‘Peer inside’ the brain during Northeastern’s Brain Awareness Week

Patrick Glover S’18 and Abigail Sveden S’20 learn about electrophysiology firsthand using Backyard Brains’ Human-to-Human Interface kit at Northeastern’s Brain Awareness Week 2017. Photo by Adam Glanzman/Northeastern University

Can disposable diapers help us understand a new technology that could reveal how the brain generates thoughts, feelings, behavior, and sensations?

The answer is yes, according to neuroengineer Edward Boyden, who on Wednesday night will deliver the keynote address for Northeastern’s Brain Awareness Week 2017. The weeklong program features five days of talks and interactive displays on the importance of neuroscience research and support. The Northeastern Undergraduate Researchers of Neuroscience, a student organization also known as NEURONS, is hosting Brain Awareness Week.

“Brain Awareness Week was launched by the Dana Foundation, a philanthropic organization, as a global campaign to highlight innovation and the benefits of brain research,” says Fae Kayarian, S’19, a behavioral neuroscience major and vice-president of NEURONS. “Ed Boyden is all about creating new neuroscience methods. He likes to push boundaries. His research really resonates with what we wanted this week to represent.”

Boyden, professor of biological engineering and brain and cognitive sciences at the Massachusetts Institute of Technology, develops novel optical tools to enable the observation, analysis, and repair of complex biological systems such as the brain.

The activities are designed to bridge the gap between the NEURONS club and the university community. We want everyone to be excited about neuroscience.

Fae Kayarian, S’19
vice-president of NEURONS

One such tool is “expansion microscopy,” which enlarges physical brain specimens using polymers and water, similar to the way baby diapers use embedded polymers to swell when they get wet. The brain specimen gets so large, Boyden explains in a 2016 TEDTalk, that with high-powered imaging “you can peer inside and see all the tiny building blocks, the biomolecules, how they’re organized in three dimensions—the structure, the ground truth structure of the brain, if you will.”

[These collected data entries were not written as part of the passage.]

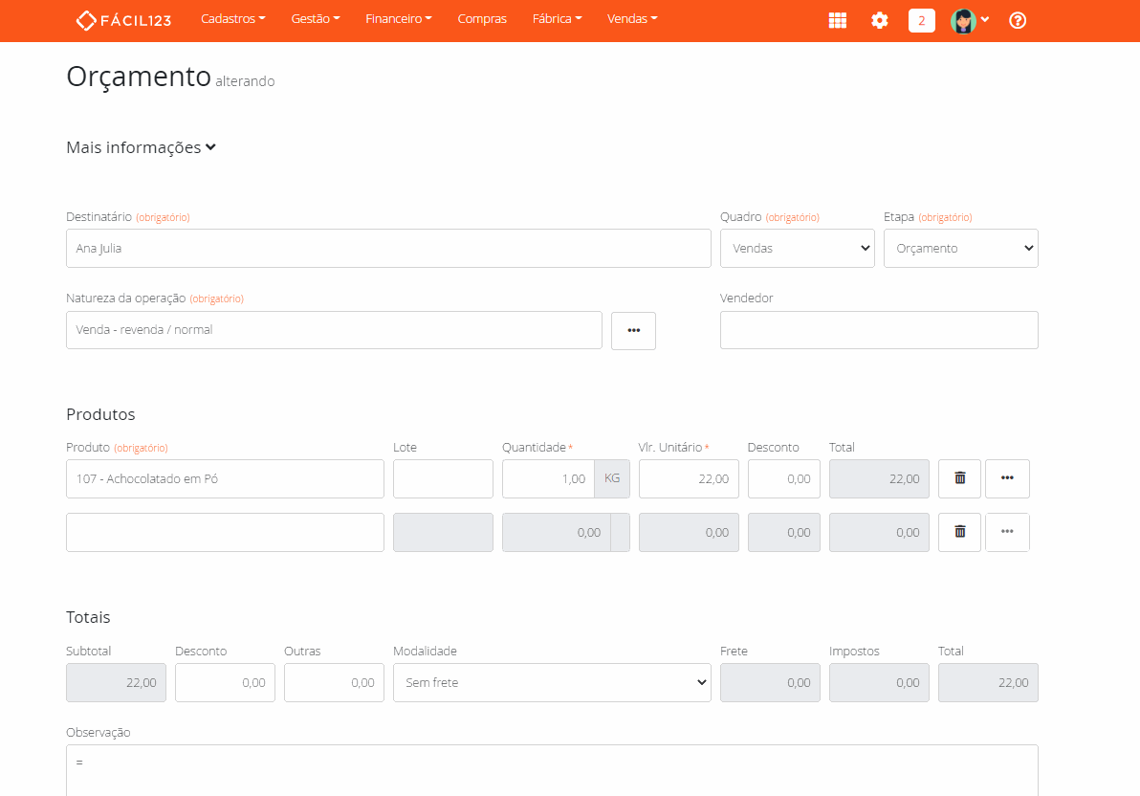Click the Vendedor input field
The image size is (1140, 796).
(878, 330)
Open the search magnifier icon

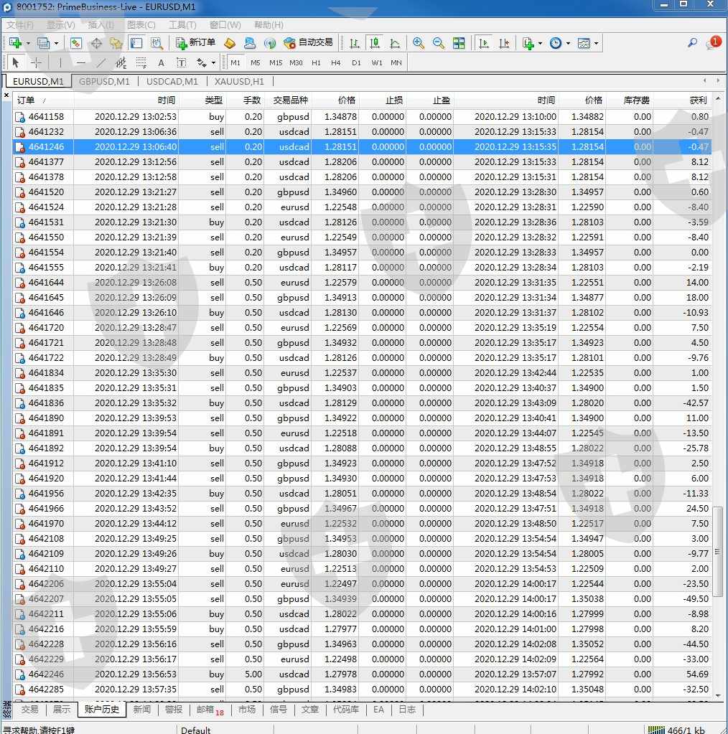click(x=692, y=43)
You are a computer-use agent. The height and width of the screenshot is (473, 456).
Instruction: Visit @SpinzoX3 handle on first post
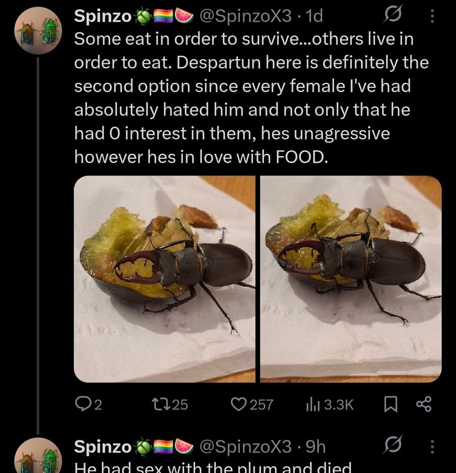(246, 16)
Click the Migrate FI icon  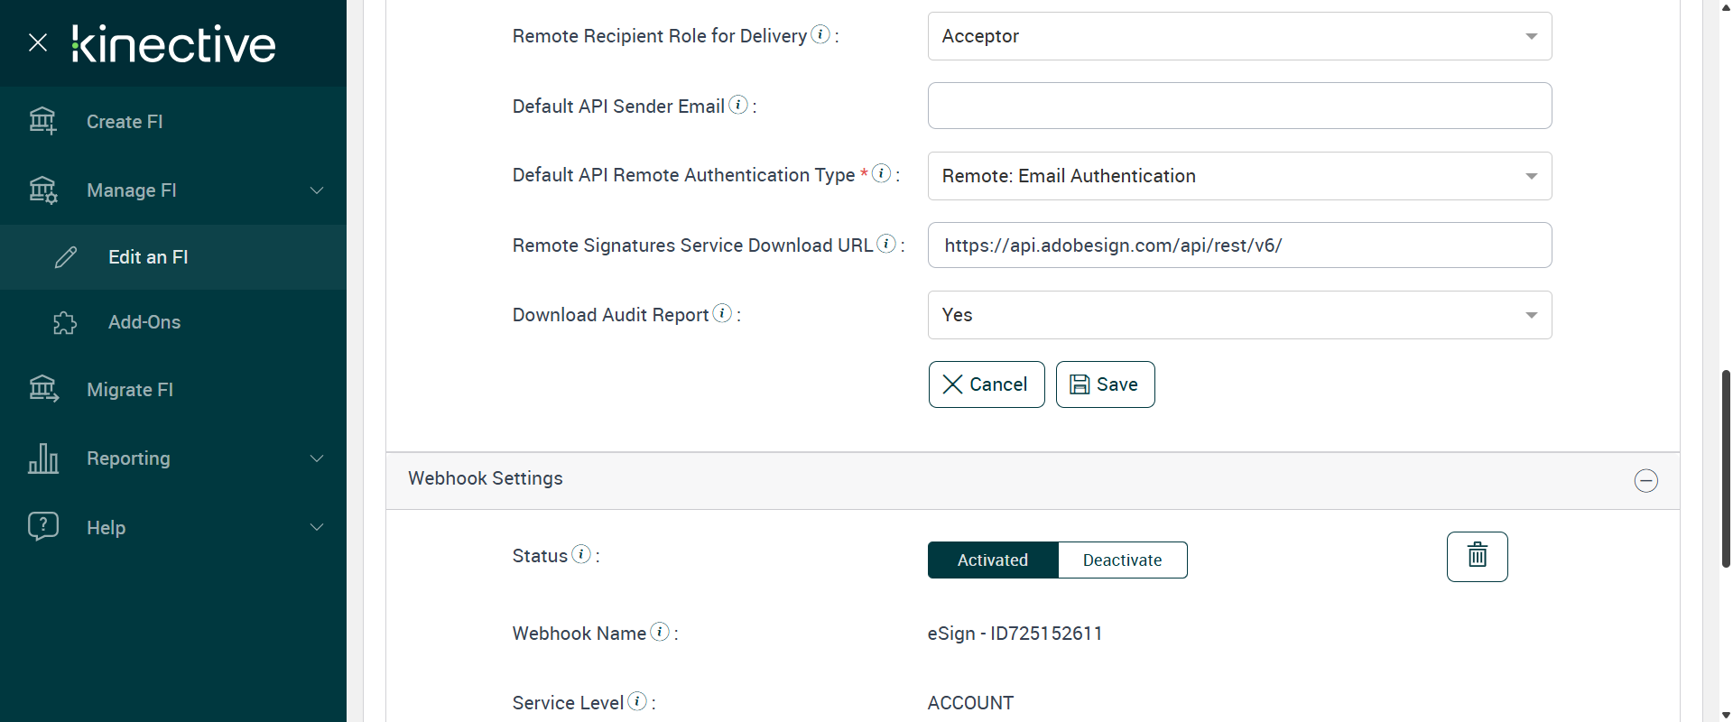click(43, 389)
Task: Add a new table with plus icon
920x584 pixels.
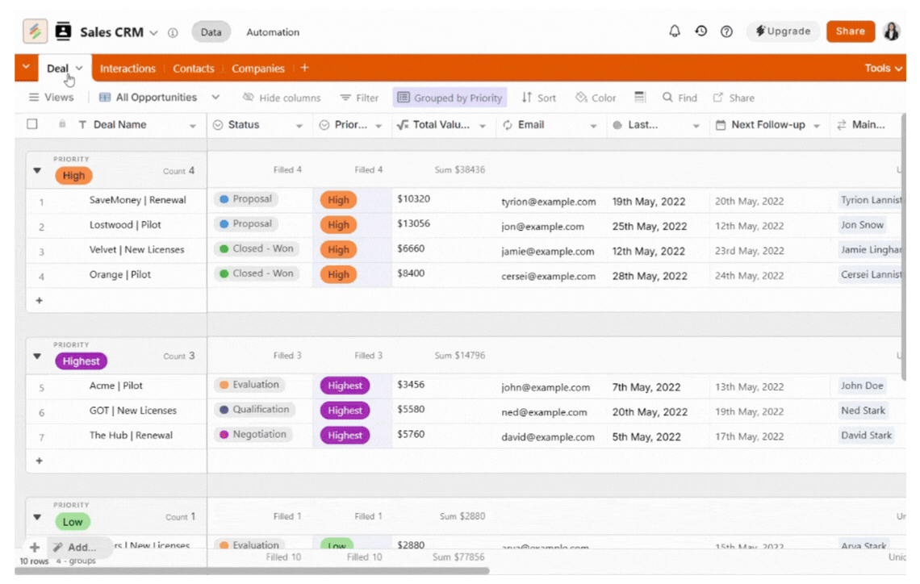Action: point(304,69)

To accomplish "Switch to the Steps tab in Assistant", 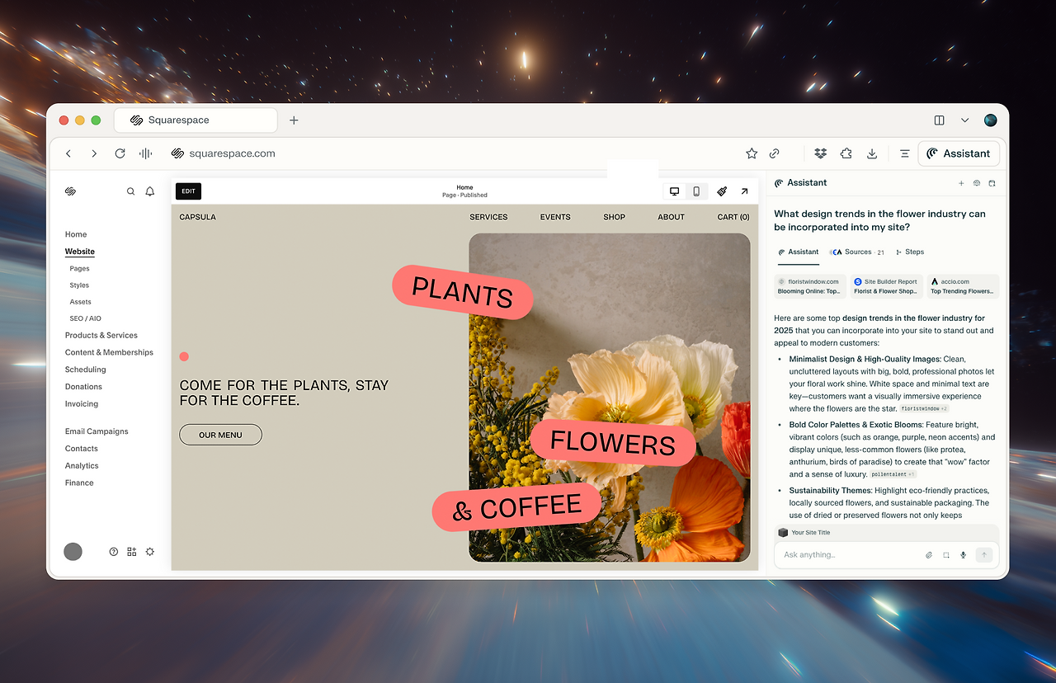I will 909,252.
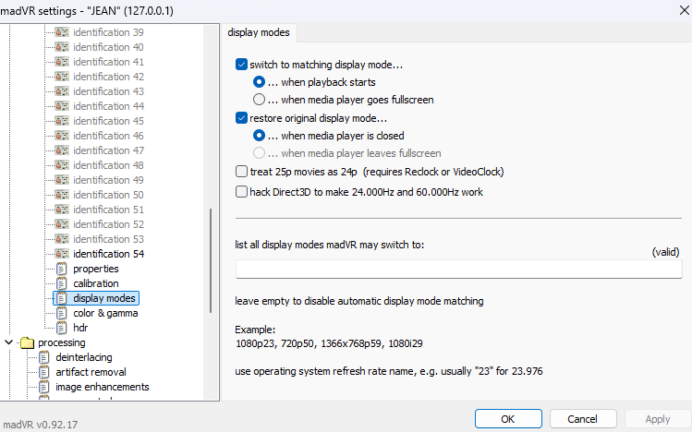
Task: Select when media player goes fullscreen
Action: pyautogui.click(x=260, y=100)
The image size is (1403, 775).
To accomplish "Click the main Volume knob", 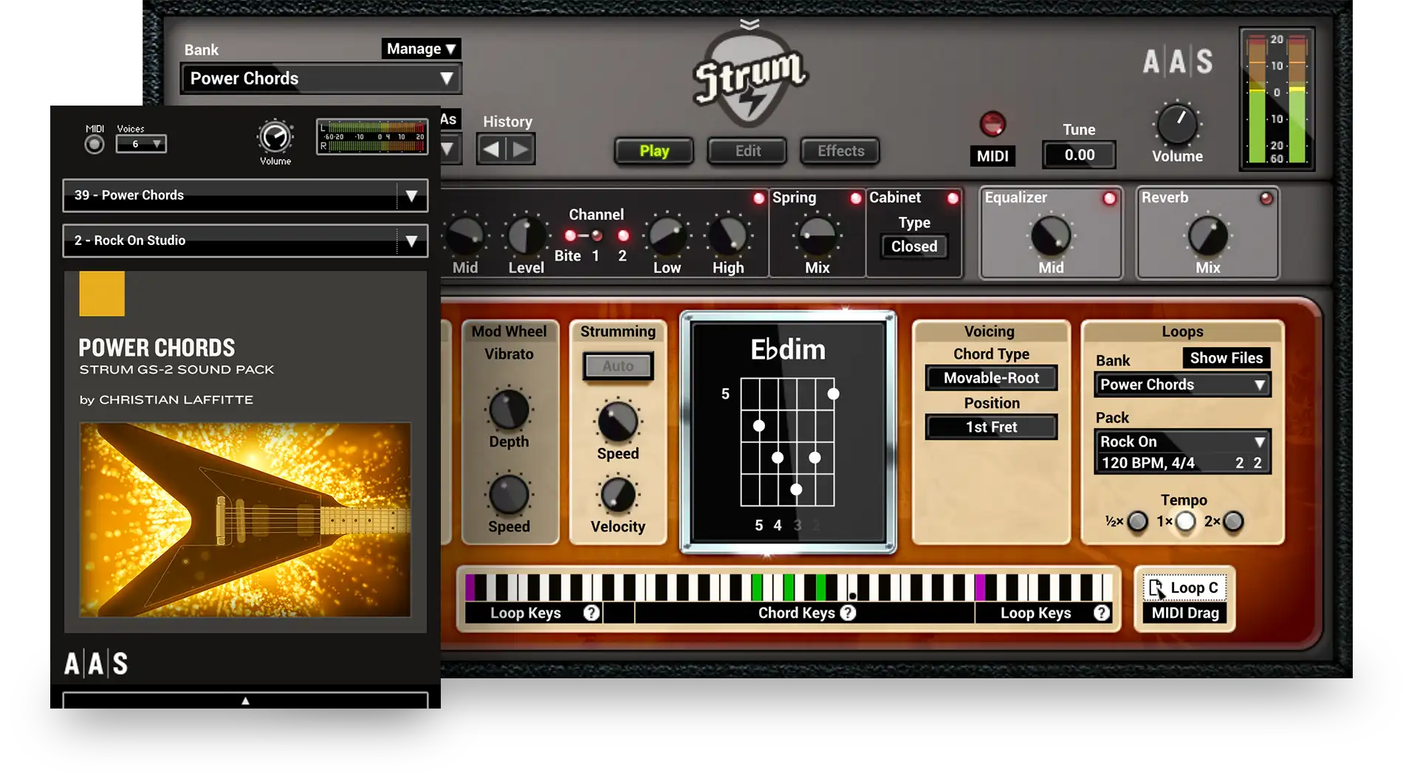I will coord(1176,124).
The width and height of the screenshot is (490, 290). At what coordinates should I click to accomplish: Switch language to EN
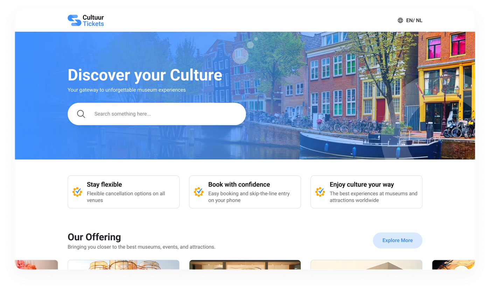click(x=410, y=20)
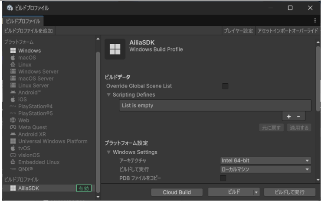321x201 pixels.
Task: Select the Meta Quest platform icon
Action: [13, 127]
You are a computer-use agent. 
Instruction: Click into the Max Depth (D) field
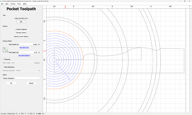pos(29,53)

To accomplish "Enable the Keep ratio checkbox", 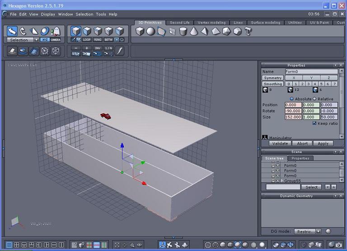I will click(x=315, y=123).
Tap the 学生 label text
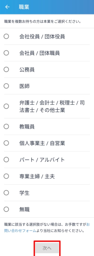The image size is (94, 256). click(24, 193)
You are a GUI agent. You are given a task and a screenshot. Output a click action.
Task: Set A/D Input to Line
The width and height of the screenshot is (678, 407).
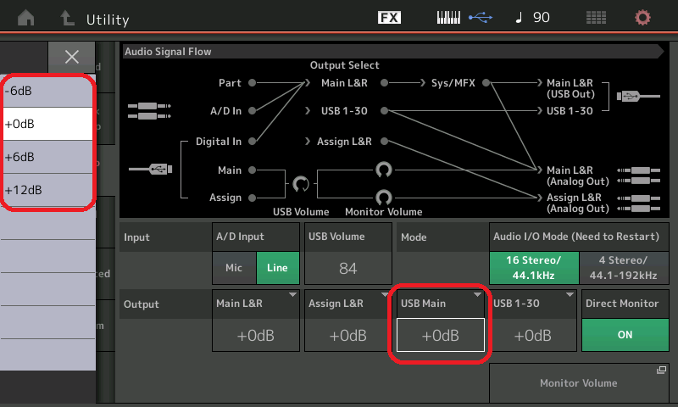277,268
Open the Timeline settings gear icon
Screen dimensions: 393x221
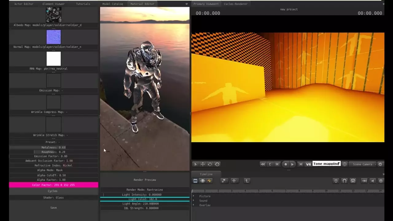[x=381, y=181]
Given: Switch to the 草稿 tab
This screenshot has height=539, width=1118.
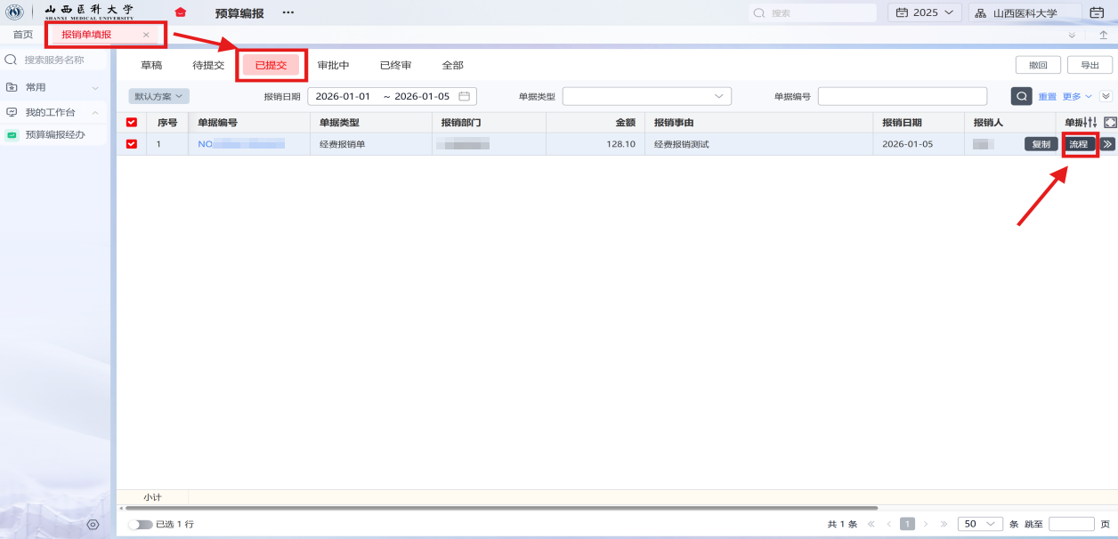Looking at the screenshot, I should tap(151, 65).
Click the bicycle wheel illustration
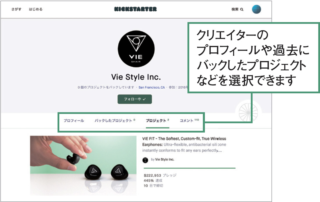 tap(248, 112)
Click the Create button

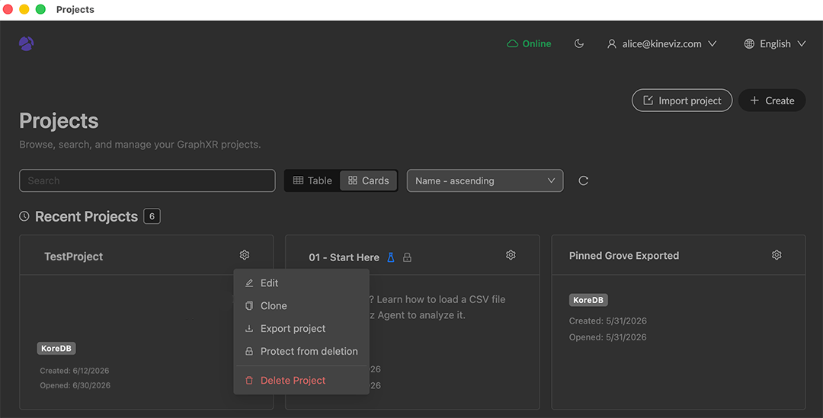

Another of Boyden’s biological technologies, called “optogenics,” aims to pinpoint treatment targets for disorders such as epilepsy, and Alzheimer’s and Parkinson’s disease.

Neuroscience for all

Billed as “a celebration of neuroscience, advocacy, and innovation,” Brain Awareness Week features two additional talks. On Thursday, Northeastern’s Eugene Tunik, associate professor, will discuss “Real Rehab in Virtual Worlds: Using VR and Robotics to Map the Brain After a Stroke.” On Monday, MIT doctoral candidate Anna Wexler  explored “Do-It-Yourself Brain Stimulation: Looking to the Past to Understand the Future.”

Participatory activities include experiments from Backyard Brains, a Michigan-based company that provides toolkits for exploring neuroscience principles, and a fundraiser in support of research for Alzheimer’s disease that includes a raffle with a prize of an original painting by Kayarian’s mother, artist Kari Bivona. Both activities took place on Tuesday and will repeat on Friday.

“Our aim is to provide a program that will most benefit people on campus based on work being conducted at the frontiers of neuroscience,” says Kayarian, who is currently on co-op at the Berenson-Allen Center for Noninvasive Brain Stimulation at Beth Israel Deaconess Medical Center, in Boston. “The activities are designed to bridge the gap between the NEURONS club and the university community. We want everyone to be excited about neuroscience.”

From a table at Campus Crossroads run by NEURONS with the help of the Northeastern chapter of Nu Rho Psi and other campus groups, visitors will have the opportunity to experience the role electricity plays in stimulating the nervous and muscle systems via the “dancing leg” of a cockroach hooked up to a mobile phone, among other hands-on exercises.

Given the mission of NEURONS to bring neuroscience to everyone, the club boasts an eclectic membership with students majoring in diverse fields, including business, computer science, engineering, finance, architecture, and nursing. “It’s a huge melting pot of majors,” says Kayarian. “Everyone is interested in neuroscience, but what makes the club special is that we approach the field from many different perspectives.”